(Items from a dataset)
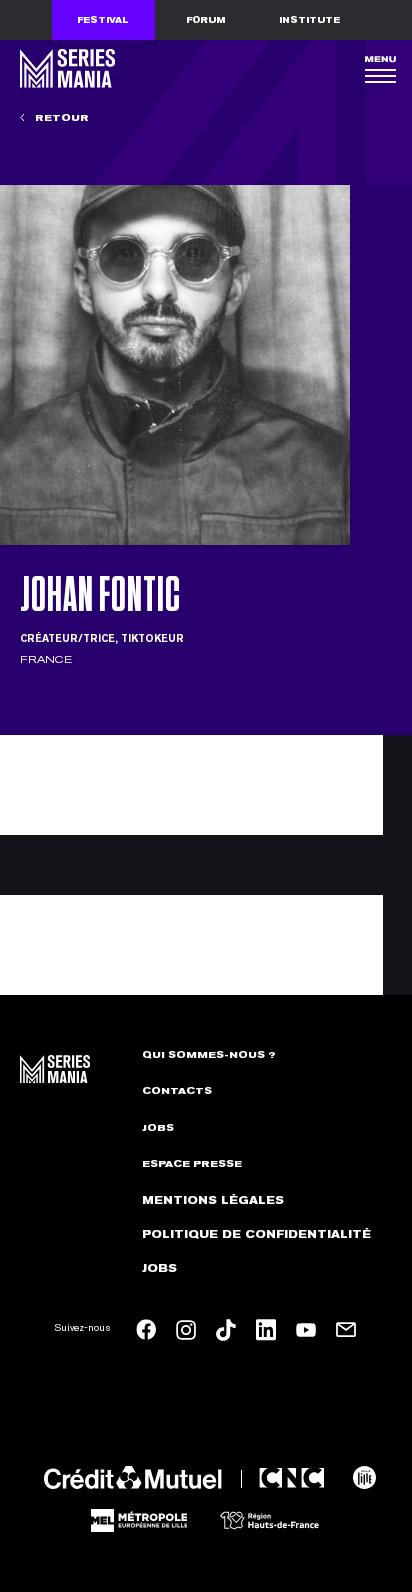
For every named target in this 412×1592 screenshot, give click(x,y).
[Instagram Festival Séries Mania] (186, 1330)
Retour (60, 118)
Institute (309, 20)
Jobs (158, 1128)
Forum (206, 20)
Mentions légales (213, 1200)
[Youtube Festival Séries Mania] (306, 1330)
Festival (103, 20)
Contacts (177, 1091)
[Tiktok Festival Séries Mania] (226, 1330)
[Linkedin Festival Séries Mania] (266, 1330)
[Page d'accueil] (65, 68)
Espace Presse (192, 1164)
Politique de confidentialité (256, 1234)
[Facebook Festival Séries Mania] (146, 1329)
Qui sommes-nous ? (209, 1055)
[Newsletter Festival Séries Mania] (346, 1330)
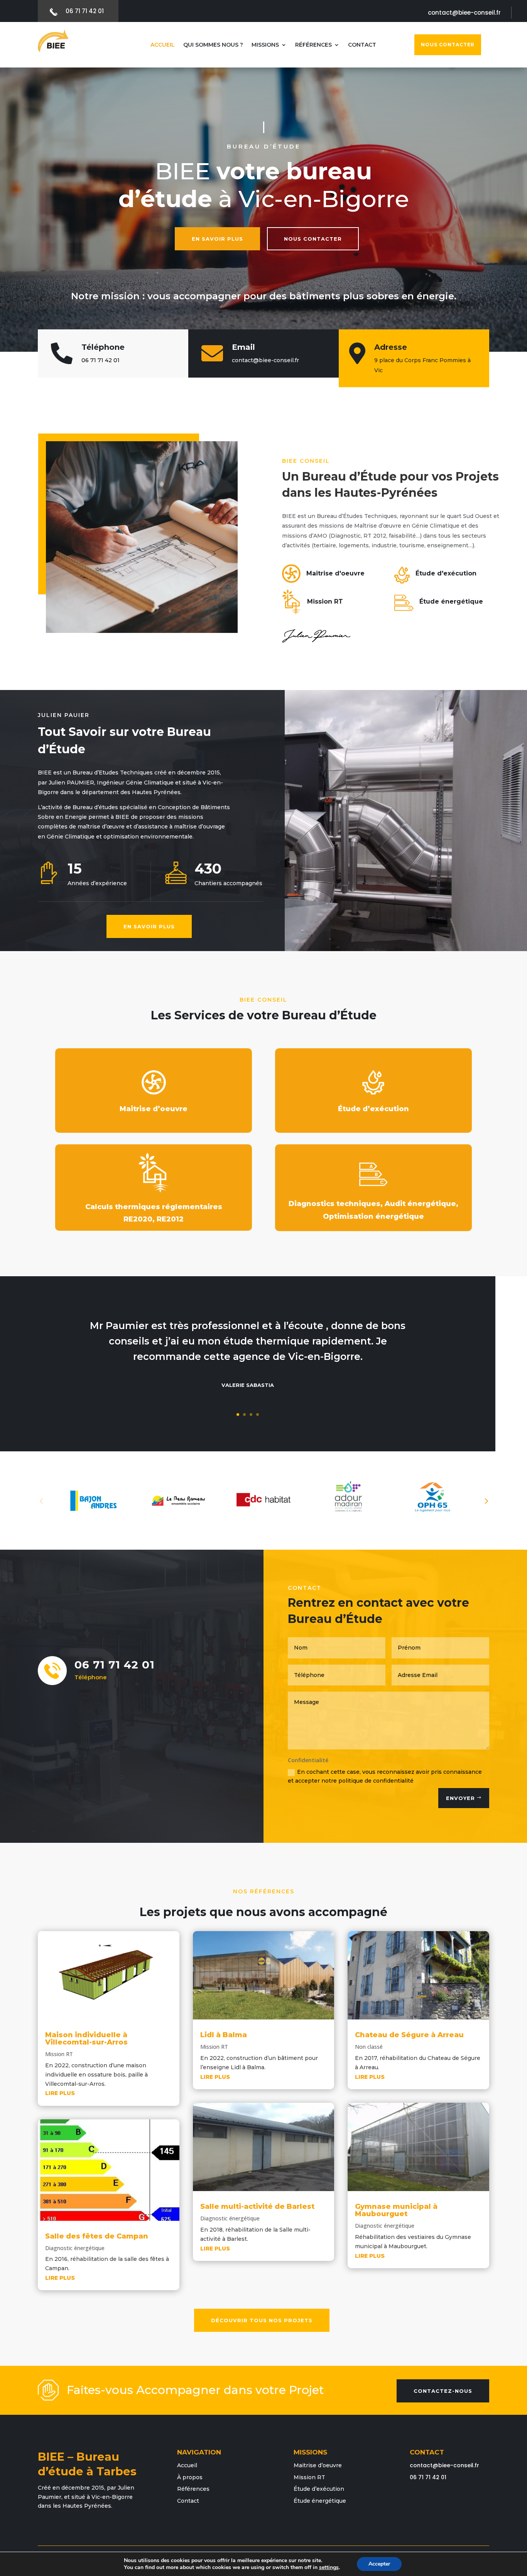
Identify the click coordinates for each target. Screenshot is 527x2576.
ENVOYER (460, 1798)
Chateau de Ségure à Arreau (409, 2035)
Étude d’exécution (319, 2488)
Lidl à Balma (223, 2035)
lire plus (60, 2093)
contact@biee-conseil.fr (444, 2465)
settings (329, 2567)
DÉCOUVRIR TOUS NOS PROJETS (261, 2320)
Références (313, 45)
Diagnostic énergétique (75, 2248)
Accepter (379, 2564)
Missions (265, 45)
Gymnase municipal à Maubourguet (396, 2210)
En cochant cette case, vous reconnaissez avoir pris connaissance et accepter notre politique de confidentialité (385, 1776)
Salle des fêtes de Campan (96, 2236)
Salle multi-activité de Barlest (257, 2206)
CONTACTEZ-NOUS (443, 2391)
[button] (485, 1500)
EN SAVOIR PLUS (217, 239)
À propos (190, 2477)
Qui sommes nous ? (213, 45)
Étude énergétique (320, 2500)
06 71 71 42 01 (100, 360)
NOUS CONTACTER (448, 44)
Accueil (162, 45)
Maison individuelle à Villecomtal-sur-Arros (86, 2038)
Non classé (369, 2046)
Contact (362, 45)
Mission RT (59, 2054)
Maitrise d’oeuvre (318, 2465)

What needs to be done> Print the lines of the entries, exactly, from the one containing "Références (313, 45)" down to the final line, and leave out all the others.

Response>
Références (313, 45)
Diagnostic énergétique (75, 2248)
Accepter (379, 2564)
Missions (265, 45)
Gymnase municipal à Maubourguet (396, 2210)
En cochant cette case, vous reconnaissez avoir pris connaissance et accepter notre politique de confidentialité (385, 1776)
Salle des fêtes de Campan (96, 2236)
Salle multi-activité de Barlest (257, 2206)
CONTACTEZ-NOUS (443, 2391)
[button] (485, 1500)
EN SAVOIR PLUS (217, 239)
À propos (190, 2477)
Qui sommes nous ? (213, 45)
Étude énergétique (320, 2500)
06 71 71 42 01 (100, 360)
NOUS CONTACTER (448, 44)
Accueil (162, 45)
Maison individuelle à Villecomtal-sur-Arros (86, 2038)
Non classé (369, 2046)
Contact (362, 45)
Mission RT (59, 2054)
Maitrise d’oeuvre (318, 2465)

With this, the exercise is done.